3年前に特許法35条の改正に伴い、職務発明規程を改正し、従業員への説明会を開催した際にも、発明者をどのように認定するのかという質問がかなりありました。
発明者の認定は、かなり難しい問題です。一般的には、「発明の創作に実質的に寄与した者で、アイデアとその実施化との過程での寄与を考慮して決定する」と言われています。しかし、この定義では、実務に利用することはできませんので、裁判例の分析、論文の検討を行いました。
発明者の認定については、日本での検討例はそれほど多くなく、米国の検討例が参考になりました。ただ、実務に適用できるほどの具体的な基準を得ることはできず、結局、自社の発明に合致した基準を作成することになりました。
約半年間、自社の発明を技術分野別に層別し、更に各技術分野を3段階に層別して、発明の成立過程・発明者の寄与度をできるだけ具体的に特定することにしました。この作業はかなり時間のかかる、面倒なものでしたが、効果は高かったように思います。つまり、自社の発明の成立過程を技術分野とその企業特有の状況による分類(2~3段階程度が良い)とに層別して分析することにより、発明者の認定基準をかなり具体的に作成できると思われます。
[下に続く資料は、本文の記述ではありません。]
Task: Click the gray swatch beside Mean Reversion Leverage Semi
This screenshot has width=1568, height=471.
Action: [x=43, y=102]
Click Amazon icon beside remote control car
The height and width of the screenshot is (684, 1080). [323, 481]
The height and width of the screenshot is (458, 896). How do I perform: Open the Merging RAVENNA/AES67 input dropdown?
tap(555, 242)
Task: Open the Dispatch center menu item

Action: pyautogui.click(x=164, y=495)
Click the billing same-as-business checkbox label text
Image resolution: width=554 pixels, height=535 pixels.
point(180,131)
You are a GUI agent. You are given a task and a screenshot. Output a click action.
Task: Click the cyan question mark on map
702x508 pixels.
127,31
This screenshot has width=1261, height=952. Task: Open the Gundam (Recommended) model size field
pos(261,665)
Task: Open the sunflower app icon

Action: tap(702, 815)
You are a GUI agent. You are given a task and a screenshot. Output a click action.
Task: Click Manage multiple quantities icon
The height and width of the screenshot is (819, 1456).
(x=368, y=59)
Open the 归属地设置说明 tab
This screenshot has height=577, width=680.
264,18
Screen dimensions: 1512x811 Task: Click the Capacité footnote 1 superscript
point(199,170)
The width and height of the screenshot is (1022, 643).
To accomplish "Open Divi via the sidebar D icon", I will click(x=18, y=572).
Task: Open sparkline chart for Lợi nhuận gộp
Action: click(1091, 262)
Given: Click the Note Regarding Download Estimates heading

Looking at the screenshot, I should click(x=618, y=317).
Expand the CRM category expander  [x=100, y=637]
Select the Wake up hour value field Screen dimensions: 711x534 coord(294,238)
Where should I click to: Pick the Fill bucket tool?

いずれにしても、100%の基準の作成は不可能ですから、70%程度を目標に、半年程度で作成して、運用後に改正を繰り返す、という方法が良いのではと思います。
私が作成した基準を研究開発部門に説明したところ、多くの質問がありましたが、概ね良好な反応でした。それから3ヶ月に一度改正するようにしています。この改正作業のプロセスと結果を研究開発部門に公開していますが、これもかなり好評です。
知財担当者は神様ではありませんから、研究開発部門の力を借りて改善していくことが重要です。